Mixtures of products and ewer inebesondepe j®ae _f obtained by Ghloromethylierung of aromatic Kohlenv / aeeeratoffea ^ ^ can be erweadet "Seiehe Carrion gangs ·" materials are particularly useful for Hersteliuag of liquid laocyanatgemischen-

The process according to the invention is suitable for the production of Xsoeyaratefi aas «gL ^ Halogenalbjlareaea, which one or more <i-Halogeisal.ky!
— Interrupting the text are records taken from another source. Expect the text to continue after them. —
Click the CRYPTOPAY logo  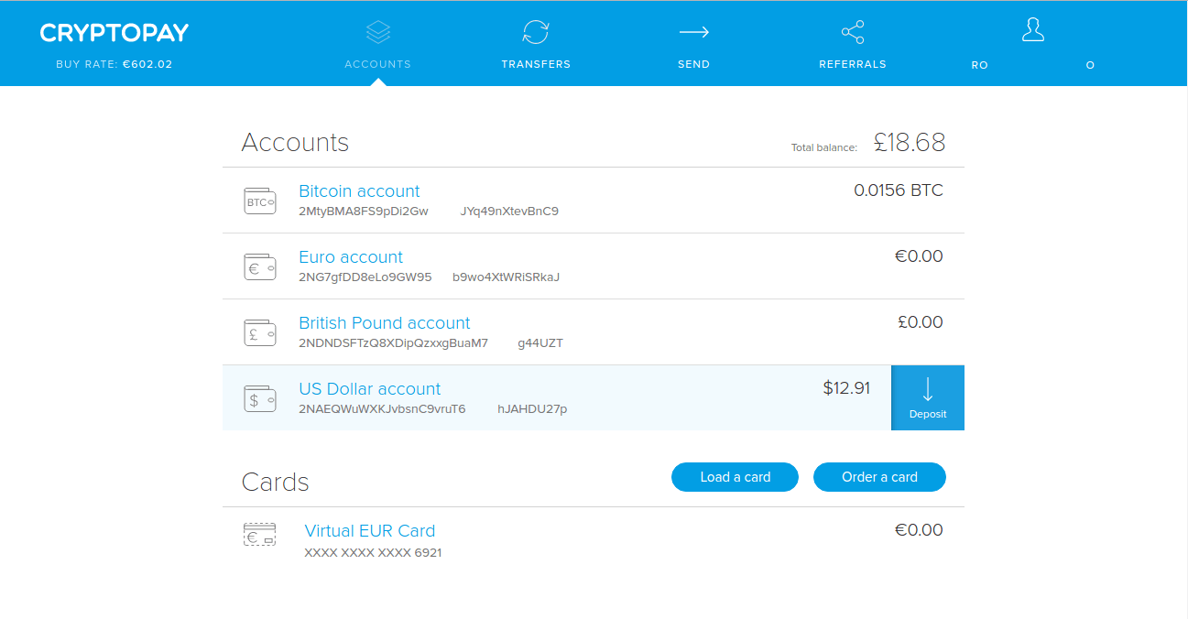[x=113, y=32]
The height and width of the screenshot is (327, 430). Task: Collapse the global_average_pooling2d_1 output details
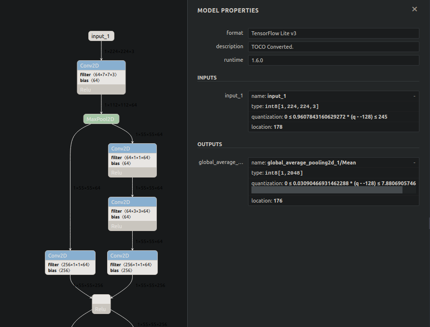tap(414, 163)
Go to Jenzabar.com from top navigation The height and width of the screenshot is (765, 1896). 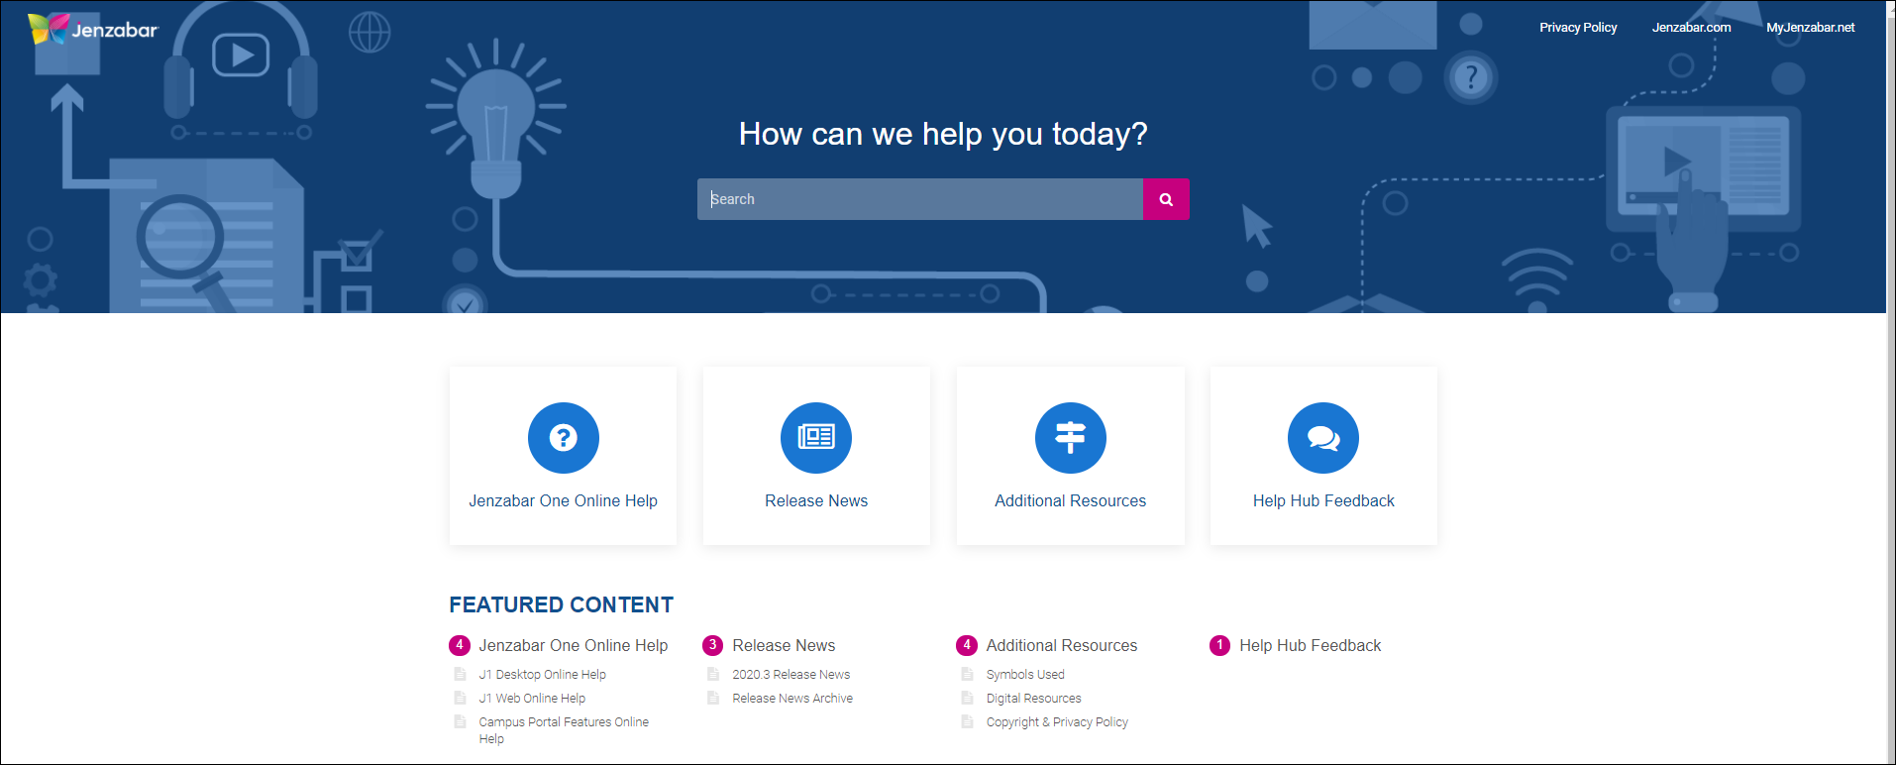click(x=1691, y=28)
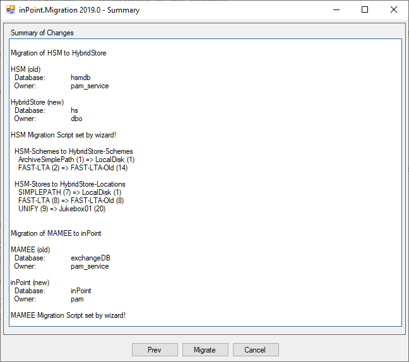
Task: Click the 'Migration of HSM to HybridStore' line
Action: pos(58,53)
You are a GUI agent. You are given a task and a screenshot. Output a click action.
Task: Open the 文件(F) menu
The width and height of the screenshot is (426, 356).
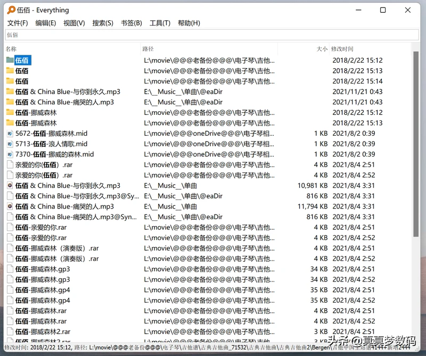tap(17, 23)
Radical @ ntfe @ lt @ Q _s dl © en an aromatic Eer ^ i ggbuaöen siad ₉ nnä swap lns <= special ferfcindangeßj, di © darcfa Ghloroa-gthylieriaiag ¥ © a 3enzol or an alkyls-filtered bensole- 009883/2289

BATH ORIGMNAL

Alkali metal -,:. Alkaline earth metal or Ammoniumcyanate _e which may be used in the present process are zj, the cyanates of lithium, sodium potassium * * magnesium, strontium GaICiUm ₉ »barium and the Affimohiumion," Further examples are the cyanates of substituted Ammoniuiaionens as ZeB ₃ methylammonium , Dimethylammonium, 9 Triraethyl, ammonium and triethylammonium yanate.

It is desirable to use a solvent and awar preferably one in which the cyanate is soluble to some extent. However, it is known that the solubility of metal cyanates in organic solvents is low and ea is therefore desirable ^ that the cyanate introduced in the form of fine particles

Examples of solvents that can be used are: tert-amides ₉ such as _a Bo BirnethyIformamid, sulfoxides such as Z, B-. Dimethyl sulfoxide sulfones such as B Mphenyl sulfones nitriles such as ζ, Β acetonitrile and benzonitrile, ketones such as acetone, methyl ethyl ketone, cyclohexanone and methyl isobutyl ketone, methyl Nsft dimethyl carbamate, ethyl KiH-dimethylcarbamate, N-carbethoxypiperidinij n "Buty lace tat. Pro · * pyl acetate _s ethylene "and propylene carbonate, ethylene glycol dimethyl ether and 2-'methoxyethylaoetat, as well as esters of phosphonic acids, such as s _e B <, the dimethyl ester of methylphosphonic acid, mixtures of such solvents can also be used.' ,,

Polar solvents can be used as solvent mixtures Hydrocarbons or halogenated aromatic hydrocarbons be used. Polar solvents that can be used in such mixtures are ζ, Βο Amides, carbamates, sulfones, ureas, hitriles, nitro compounds and phosphonamides, such as b, B «Dime thy If orisamid.

009883 / 22S9 _Q

P @ MäaaM ₀ ! © gisaaia, KMSethylsestamic!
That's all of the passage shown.